Mohammed Essameldin

Personal information
- Full name: Mohammed Essameldin Sabe
- Date of birth: 1 January 1994 (age 32)
- Place of birth: Cairo, Egypt
- Height: 1.77 m (5 ft 10 in)
- Position: Attacking midfielder

Team information
- Current team: Nakhon Si United
- Number: 21

Youth career
- 2006–2008: Arab Contractors
- 2008–2011: Wadi Degla

Senior career*
- Years: Team / Apps / (Gls)
- 2011–2013: Wadi Degla / 2 / (0)
- 2013–2014: Legia Warsaw II / 7 / (0)
- 2014: Ismaily SC / 0 / (0)
- 2014–2016: Al Nasr SC / 12 / (1)
- 2016: Nadwiślan Góra / 13 / (4)
- 2016–2017: Stal Stalowa Wola / 10 / (3)
- 2017: MKS Kluczbork / 13 / (2)
- 2017–2018: El-Entag El-Harby / 14 / (1)
- 2018–2019: Górnik Łęczna / 16 / (1)
- 2019–2021: Arab Contractors / 27 / (6)
- 2021: Bank Al Ahly / 9 / (0)
- 2021–2022: Eastern Company / 8 / (0)
- 2022: Nakhon Pathom United / 11 / (2)
- 2023: Trat / 16 / (12)
- 2023–2025: The Cong-Viettel / 17 / (2)
- 2025: Trat / 7 / (2)
- 2026–: Nakhon Si United / 0 / (0)

International career
- 2013: Egypt U20 / 4 / (1)

= Mohamed Essam (Egyptian footballer) =

Egyptian footballer (born 1994)

Mohammed Essam Mohammed (محمد عصام محمد; born 1 January 1994) is an Egyptian professional footballer who plays as attacking midfielder for Thai League 2 club Nakhon Si United.

==Career==
Essam joined Legia Warsaw II in May 2013. His contract was terminated in January 2014. In February it was announced that Essam was on trial for Finnish club FC Jazz.

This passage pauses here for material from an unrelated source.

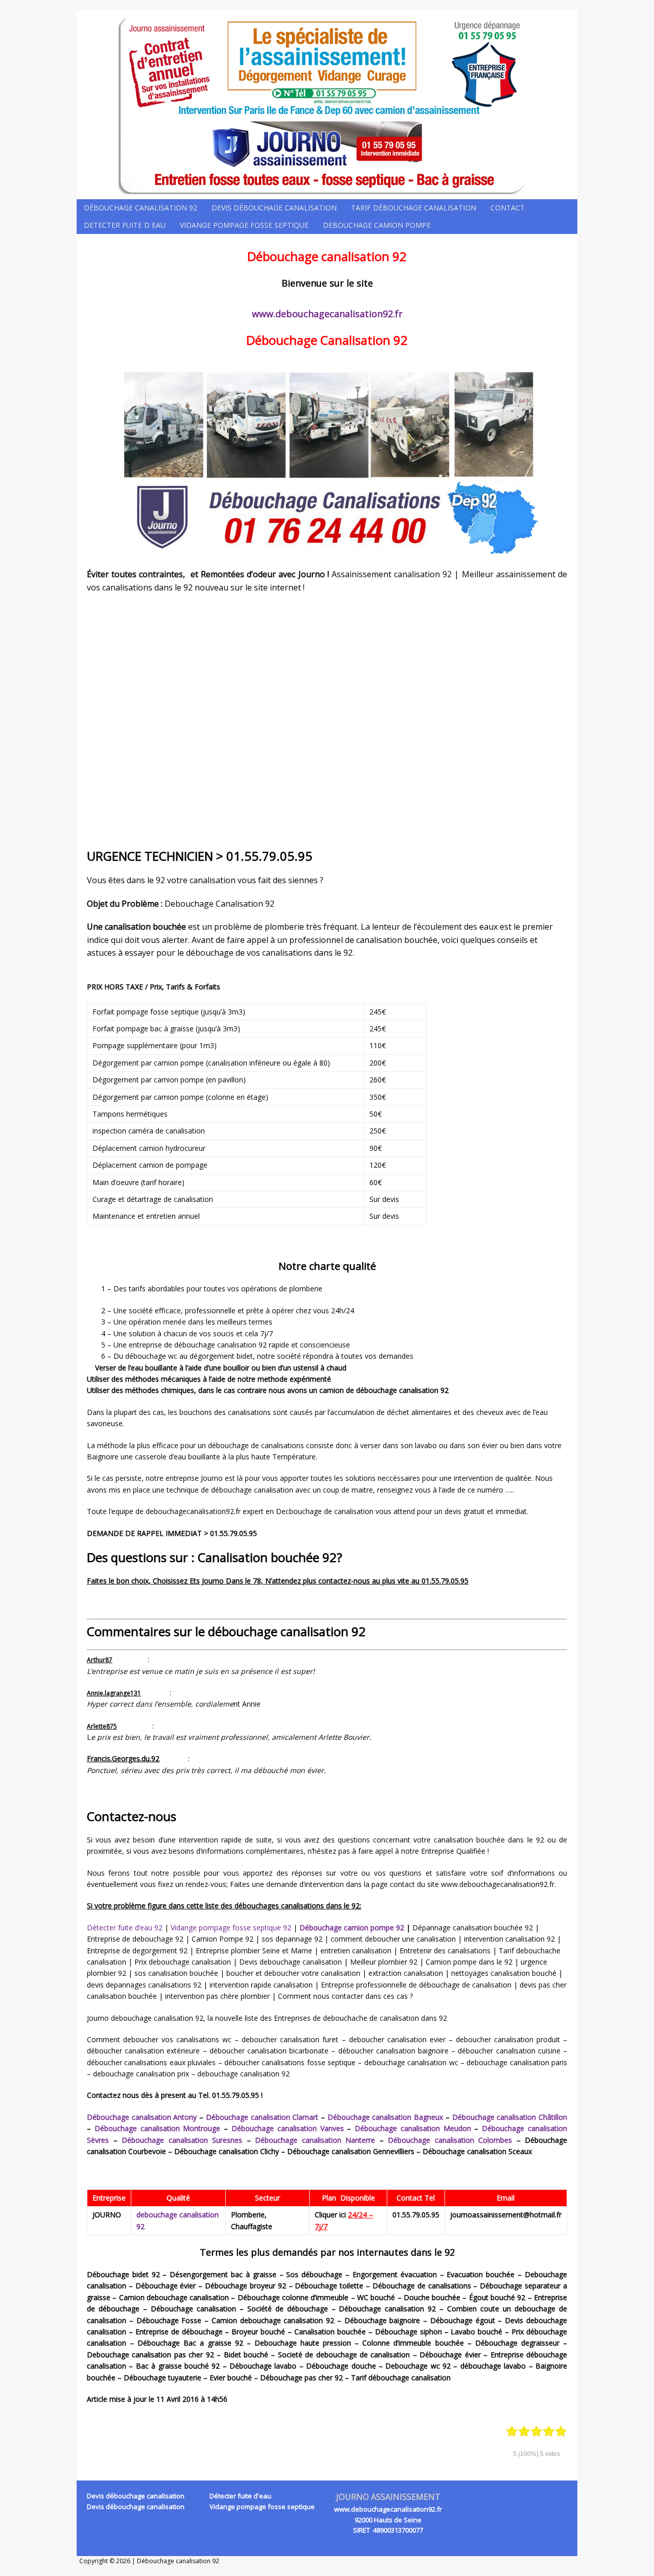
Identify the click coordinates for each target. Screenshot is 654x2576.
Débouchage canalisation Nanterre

He has previously played for Wadi Degla FC in the Egyptian Premier League. Essam has also been a member of the Egypt U20 squad.

Later on, he went back to Egypt to join Ismaily SC and Al Nasr, before returning to Poland to play for Nadwiślan Góra, Stal Stalowa Wola and MKS Kluczbork. He later joined El-Entag El-Harby, Górnik Łęczna and Arab Contractors. In January 2021, he transferred to Bank Al Ahly for a transfer fee worth EGP 2.5 million.

Essam's show of skills in one of Bank Al Ahly's league matches angered the opponent Makkasa SC resulting in a controversial suspension imposed by his club and eventual free transfer to the Egyptian Premier League debutant Eastern Company.